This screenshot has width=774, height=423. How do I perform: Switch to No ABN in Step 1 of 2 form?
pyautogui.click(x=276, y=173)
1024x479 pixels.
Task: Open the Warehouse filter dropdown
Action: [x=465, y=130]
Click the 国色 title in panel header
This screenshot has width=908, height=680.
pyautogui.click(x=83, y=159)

Aim of the task
Please gather every line of the records that contains the word "height" and copy those lines in their original order.

Solution to this exercise
This screenshot has width=774, height=423. How do I perform: Switch to No ABN in Step 1 of 2 form?
This screenshot has width=908, height=680.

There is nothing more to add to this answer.